Getting to grips with Apache Flink

Learnings
The last few weeks of my existence (and spare time) have been poured into getting to grips with Apache Flink. I already have a Kafka stream set up as outlined in Process Github, hence my challenge would be to use Flink on this stream to do something (interesting).
The code that accompanies this write up can be found here.
A massive shoutout also to Jaehyeon Kim whose blog helped in setting up Flink.
Initial setup challenges
I was determined to use PyFLink, the Python wrapper for Apache Flink. It took me a while to get thing set up, eventually coming right thanks almost entirely to augustodn who lays down in excellent detail how to (1) ensure you are using the correct Python version (using pyenv
) and (2) ensuring the packages used are correct by implementing a tremendously strict requirements.txt
file.
If you are planning on setting up PyFlink I would follow the instructions in that README.md
very carefully.
So... What are you actually going to do with it, then?

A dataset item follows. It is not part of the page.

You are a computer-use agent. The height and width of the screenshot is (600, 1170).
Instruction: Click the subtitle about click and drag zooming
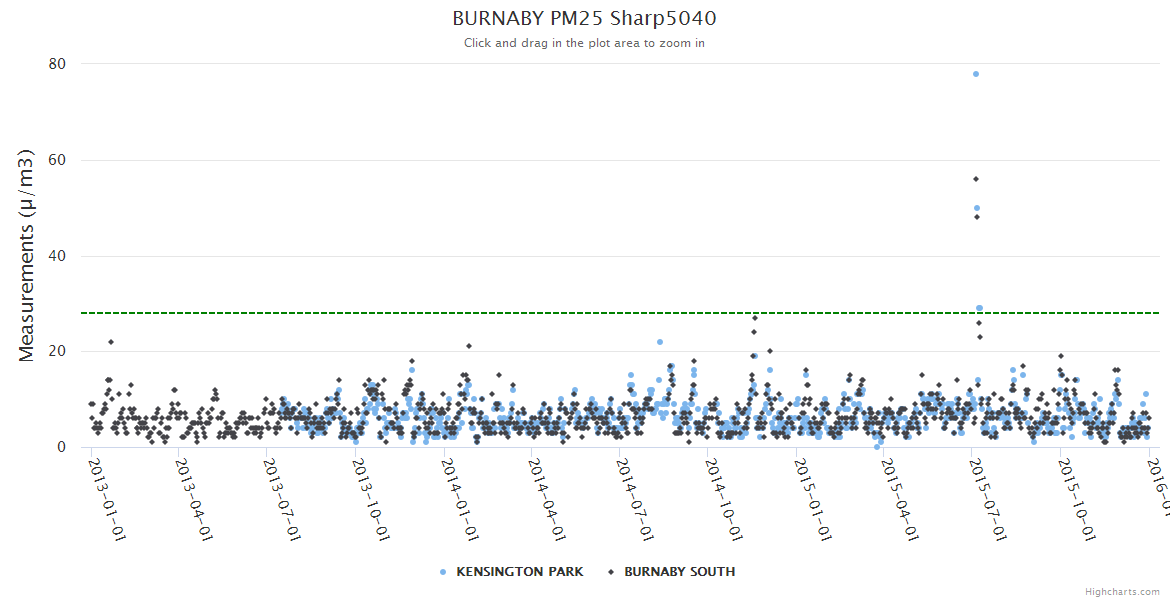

As mentioned, I already had the Github Firehose set up using Quix streams. It didn't take a creative genius to, well, use the Github Firehose as my source. This led me down a fortunate rabbit hole, being forced to learn some Flink basics (instead of actually reading about them in the first place :)
).
The challenge would be: who were the top publishers of Github events in the last 10 seconds? (And then in 10 seconds time: Who were the top publishers of Github events in the last 10 seconds? And in 10 seconds time: Who etc. etc.)
The jar is important
Apache Flink is built in Java. Since PyFlink is a Python wrapper, there needs to be some way to translate the (Java-native) functionality in Python. There is where a jar comes in. If you're looking for a technical explanation of what or why a jar is, I'm afraid you've come to the wrong place. Suffice to say - I included the jar in my repository and I was able to access this Java functionality from the comfort of my Python home.
Kafka and Flink are friends
Flink has a built-in Kafka source connector, allowing for seamless Kafa integration. When creating a source it is usualy to use a TimestampAssigner
for each event - this is not necessary with Kafka as a source in Flink.

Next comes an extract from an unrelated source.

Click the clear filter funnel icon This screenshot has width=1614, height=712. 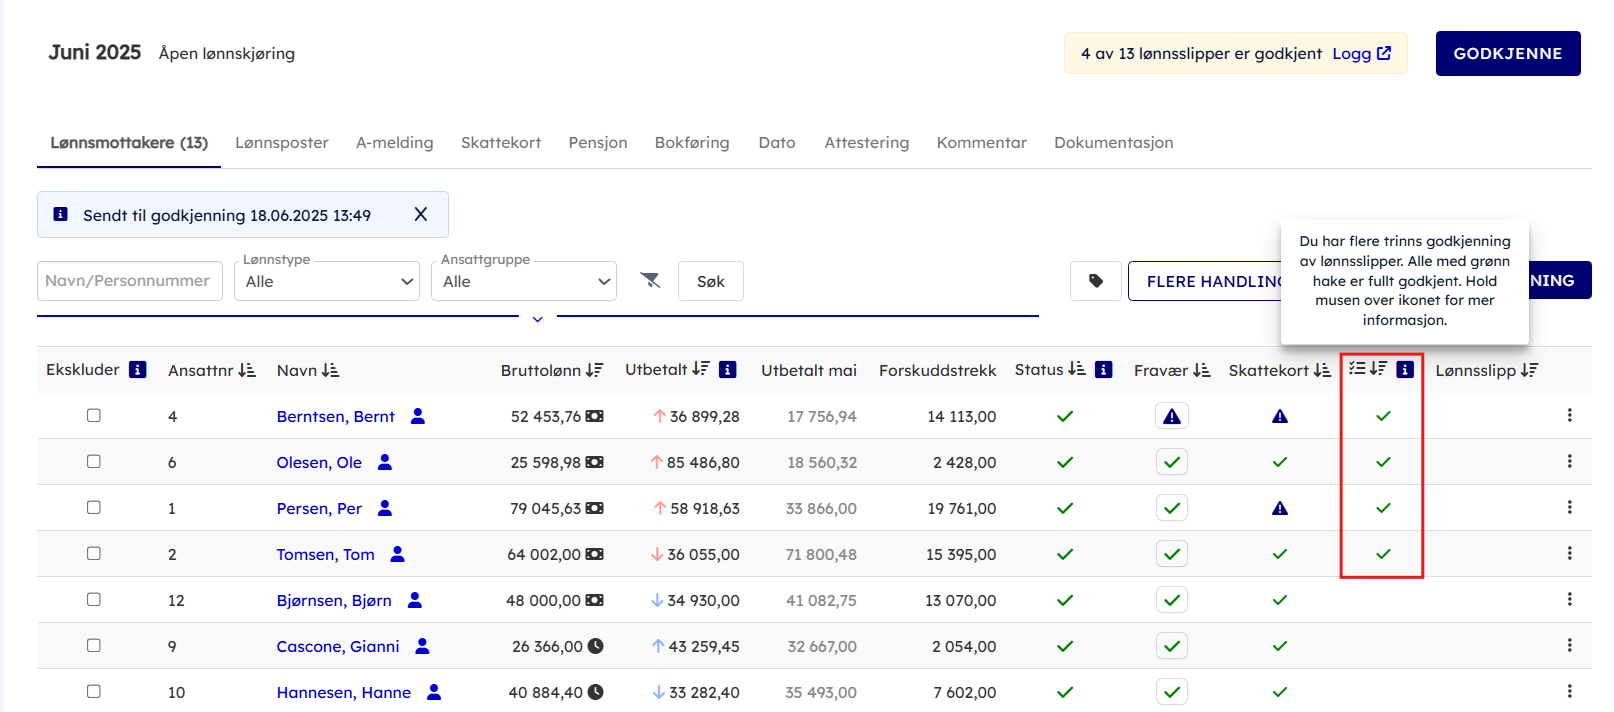650,281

One step that should not be overlooked is the KafkaOffsetInitializer
. Essentially, this is the point from which Flink will read from the Kafka topic. This caused me a lot of debugging confusion down the line - I had simply set the initialiser (I am going to spell it correctly in plaintext, at least) to earliest
(because I am greedy and want all the data, obviously). This flummoxed me as I looked for "fresh" data when testing my Flink data stream only to find events coming from five days ago. Be conscious of when and what you set this initialiser to.
To tell you the truth, I could not tell you the difference between a bounded out of orderness watermark strategy and a monotonous timestamp watermark strategy. This is left as an exercise for the reader.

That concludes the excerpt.